EXCERPTED DATA
....................
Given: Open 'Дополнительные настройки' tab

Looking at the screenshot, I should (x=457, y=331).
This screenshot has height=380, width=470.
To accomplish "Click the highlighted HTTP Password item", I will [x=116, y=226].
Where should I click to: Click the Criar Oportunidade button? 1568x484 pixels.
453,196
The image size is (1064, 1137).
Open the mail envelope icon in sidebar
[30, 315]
....................
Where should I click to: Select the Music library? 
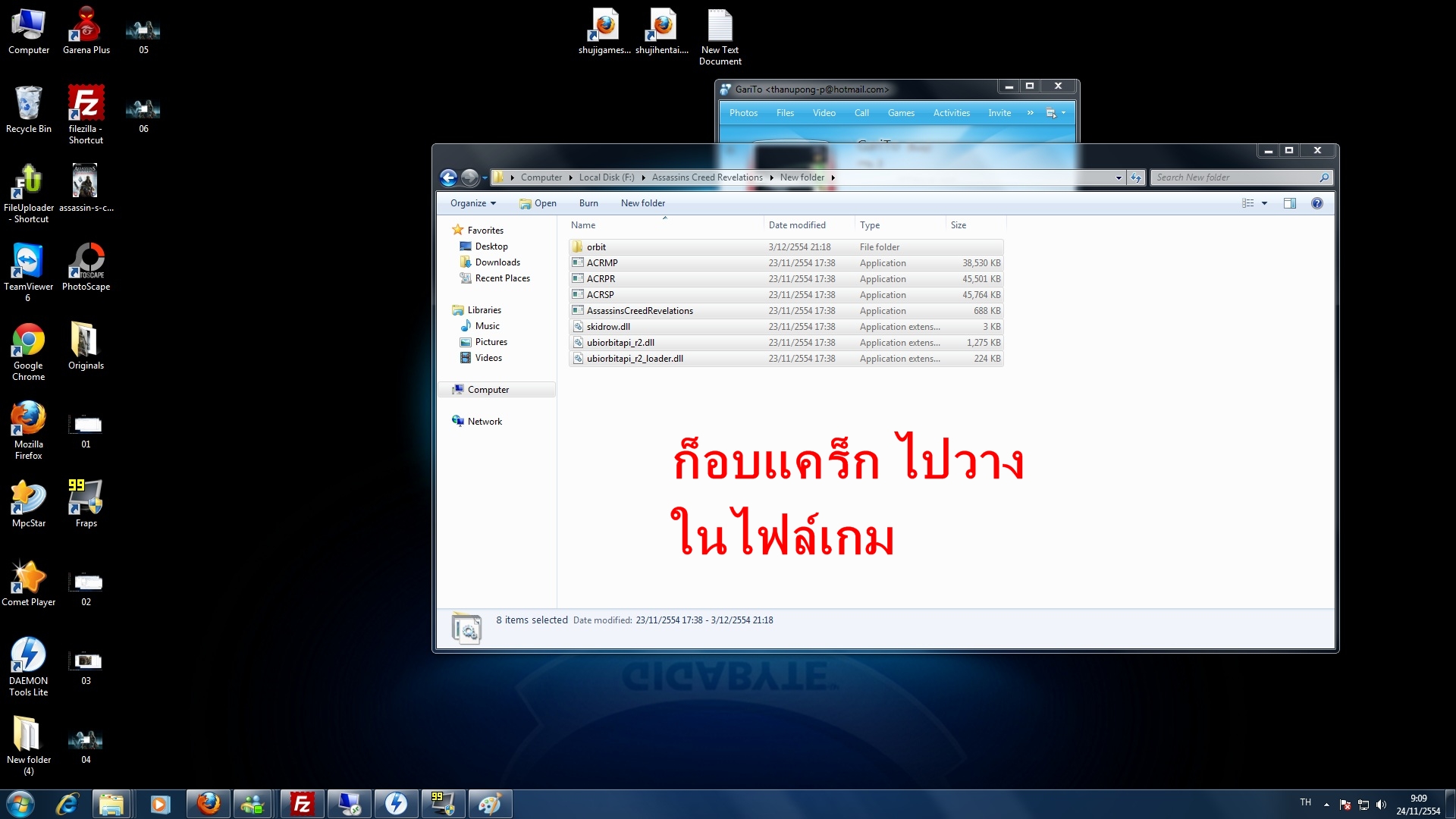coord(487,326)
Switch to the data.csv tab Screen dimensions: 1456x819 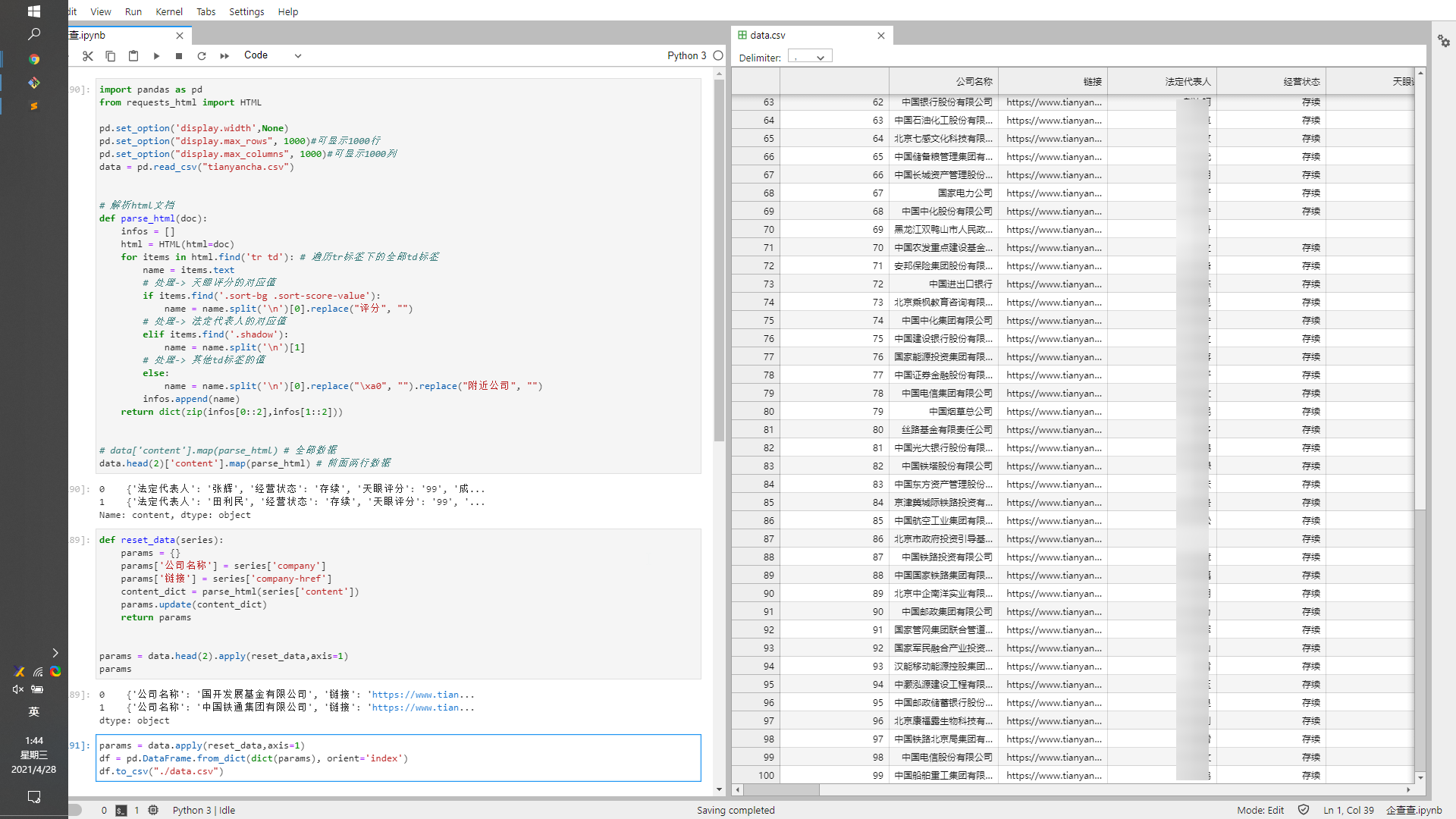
....................
PROBLEM DETAILS
Report every line in the records that contains the string "should". Case counts.

WRITTEN ANSWER
Looking at the screenshot, I should (x=457, y=331).
Where should I click to: Click the Criar Oportunidade button? 1568x484 pixels.
Where should I click to: Select the Music library? 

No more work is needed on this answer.